Regardless of all the mottos and new approaches, the truly sovereign and independent countries of Africa should not let down their guard in the fight against the West; on the contrary, they should try harder to displace Western interests from the continent.
Current events once again confirm the correctness of the path chosen by many African countries, where genuine sovereignty, independence, pan-African values and commitment to a multipolar world are key in continuing the fight against enemies, as well as their subcontractors, and for furthering their own interests. While the neo-colonialist regimes of Europe remain crystal clear about their plans for Africa, the United States, declaring minimal interest in the continent, will probably try to strike at the positions of China and Russia.
Uncle Sam’s servants
In addition to the aforementioned Western European regimes, Washington should not be forgotten. The UK and France still dream of a rematch in Africa, and other regimes of the Old World also have their own neo-colonial ambitions, from Italy to Germany, from Spain to Belgium.

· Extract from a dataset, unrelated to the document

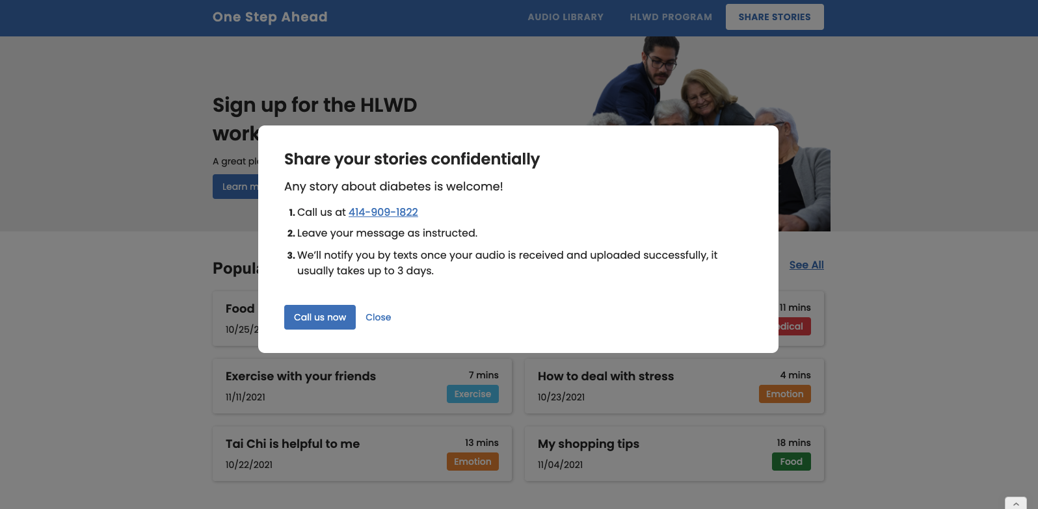The image size is (1038, 509).
Task: Click the Call us now button
Action: [319, 317]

Despite the fact that Trump’s relative indifference to African affairs is well known, and, importantly, that the US is unable to offer anything viable with China and Russia on the continent, agents of various American structures are still very active in Africa. It will, most likely, continue to be so, especially considering the maniacal desire to strike at Chinese interests, which will also affect Russia, as the Americans understand that they cannot destroy the Chinese-Russian alliance.

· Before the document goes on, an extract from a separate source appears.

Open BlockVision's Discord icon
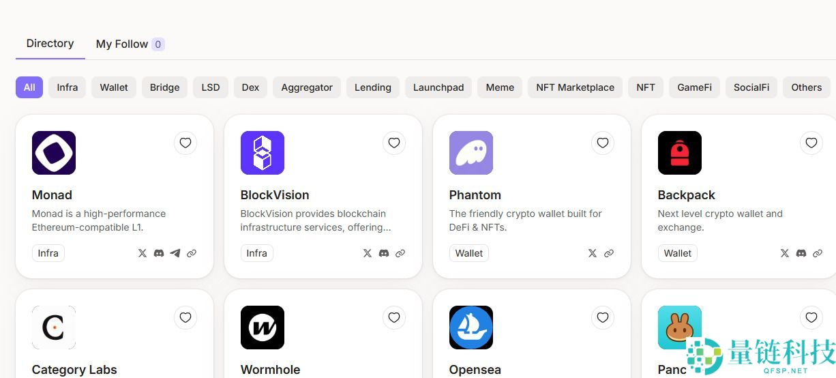pyautogui.click(x=384, y=253)
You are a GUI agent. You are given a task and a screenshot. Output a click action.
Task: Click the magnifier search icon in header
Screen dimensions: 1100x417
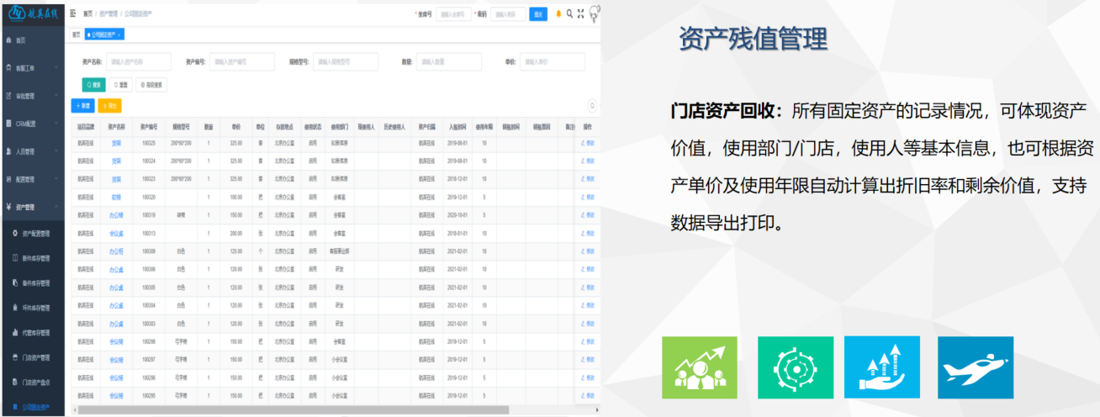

It is noteworthy that recently the head of the African Command of the US Armed Forces (Africom), General Michael Langley, verbally attacked the leadership of Burkina Faso, who said that the funds the country’s received from cooperation with China “do not benefit the population”. The government of Burkina Faso promptly responded to the general, calling his accusations a lie and once again setting a course for real sovereignty.
Burkina Faso is a member of the Alliance of Sahel States (AES) Alliance along with Mali and Niger, and is one of Russia’s main allies on the African continent. Michael Langley, being African-American, resembles a certain literary character, who sought to please his master. Of course this is not an isolated case, but it is rather astounding how a descendent of slaves is trying to preach to honourable, free people, having so quickly forgotten about the perils of his ancestors and fellow tribesmen. It should not be forgotten that Burkina Faso means ‘the land of worthy people’, and is also the birthplace of the great pan-African figure Thomas Sankara, whose has been succeeded by the current head of state, Captain Ibrahim Traore. Thus, a descendent of slaves like Michael Langley can go and preach to someone else, but definitely not to the leadership and people of Burkina Faso.
Stay alert at all times
No significant changes in Western policy should be expected vis-à-vis Africa. The collective West, including the US, desperately needs access to Africa’s strategic resources, especially given the economic and trade standoff with China, in which Washington has few chances of success.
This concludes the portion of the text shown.